Plaignant
Jean-Philippe Chaussé
Mis en cause
Michel Langevin, animateur
104,7 Outaouais
Cogeco Média
Résumé de la plainte
Jean Philippe Chaussé dépose une plainte le 5 juillet 2019 contre l’animateur Michel Langevin, la station de radio 104,7 Outaouais ainsi que Cogeco Média concernant un segment de l’émission « Que l’Outaouais se lève » diffusée le 25 juin 2019. Le plaignant reproche un manque d’équilibre, des informations inexactes, de l’incomplétude, un manque de courtoisie, une absence de corrections des erreurs et de l’atteinte à la réputation. L’atteinte à la réputation n’est pas du ressort de la déontologie journalistique et relève plutôt de la sphère judiciaire; cette partie est donc écartée de la plainte.
CONTEXTE
L’animateur de l’émission « Que l’Outaouais se lève », Michel Langevin, s’entretient avec la locataire d’un logement à Hull qui est infesté de coquerelles. La femme, dont le nom de famille n’est pas mentionné, raconte les difficultés qu’elle rencontre pour régler la situation avec le propriétaire de son logement contre qui elle a déposé une plainte devant la Régie du logement. L’animateur rapporte également que la locataire a été victime d’intimidation de la part d’une personne proche de son propriétaire, sans la nommer. Cette personne est le plaignant dans le présent dossier.
Analyse
STATUT DE MICHEL LANGEVIN
Principe déontologique applicable
Genres journalistiques : « (1) Il existe fondamentalement deux genres journalistiques ayant chacun leurs exigences propres : le journalisme factuel et le journalisme d’opinion. (2) Le genre journalistique pratiqué doit être facilement identifiable afin que le public ne soit pas induit en erreur.
10.1 Journalisme factuel
(1) Le journaliste factuel rapporte les faits et les événements et les situe dans leur contexte.

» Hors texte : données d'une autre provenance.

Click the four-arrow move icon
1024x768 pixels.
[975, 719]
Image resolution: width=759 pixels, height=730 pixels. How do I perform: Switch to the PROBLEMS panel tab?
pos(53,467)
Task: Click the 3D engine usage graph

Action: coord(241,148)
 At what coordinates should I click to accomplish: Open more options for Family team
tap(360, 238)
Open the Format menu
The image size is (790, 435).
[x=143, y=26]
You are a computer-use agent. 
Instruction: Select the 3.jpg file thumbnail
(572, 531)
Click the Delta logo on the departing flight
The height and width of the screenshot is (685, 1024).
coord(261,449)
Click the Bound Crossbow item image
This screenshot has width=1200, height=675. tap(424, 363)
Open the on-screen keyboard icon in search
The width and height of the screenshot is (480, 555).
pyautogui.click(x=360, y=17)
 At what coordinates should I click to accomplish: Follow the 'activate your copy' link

(2) L’information qu’il présente est exacte, rigoureuse dans son raisonnement, impartiale, équilibrée et complète, tel que défini à l’article 9 du présent Guide.
10.2 Journalisme d’opinion
(1) Le journaliste d’opinion exprime ses points de vue, commentaires, prises de position, critiques ou opinions en disposant, pour ce faire, d’une grande latitude dans le choix du ton et du style qu’il adopte.
(2) Le journaliste d’opinion expose les faits les plus pertinents sur lesquels il fonde son opinion, à moins que ceux-ci ne soient déjà connus du public, et doit expliciter le raisonnement qui la justifie.
(3) L’information qu’il présente est exacte, rigoureuse dans son raisonnement et complète, tel que défini à l’article 9 du présent Guide. » (Guide de déontologie journalistique du Conseil de presse, article 10)
Afin de déterminer s’il doit traiter le grief de manque d’équilibre de cette plainte, le Conseil doit d’abord définir le genre journalistique pratiqué par Michel Langevin. En déontologie, les journalistes d’opinion suivent les mêmes principes que ceux qui pratiquent le journalisme factuel, hormis l’impartialité et l’équilibre, puisque la nature de leur travail est de prendre position.
Décision
Le Conseil de presse juge que, dans l’émission en cause, Michel Langevin pratique le journalisme d’opinion.
Analyse
Après analyse de l’émission « Que l’Outaouais se lève », le Conseil constate que Michel Langevin commente l’actualité et qu’il livre aux auditeurs son opinion sur les faits qu’il relate. L’animateur pratique ainsi le journalisme d’opinion.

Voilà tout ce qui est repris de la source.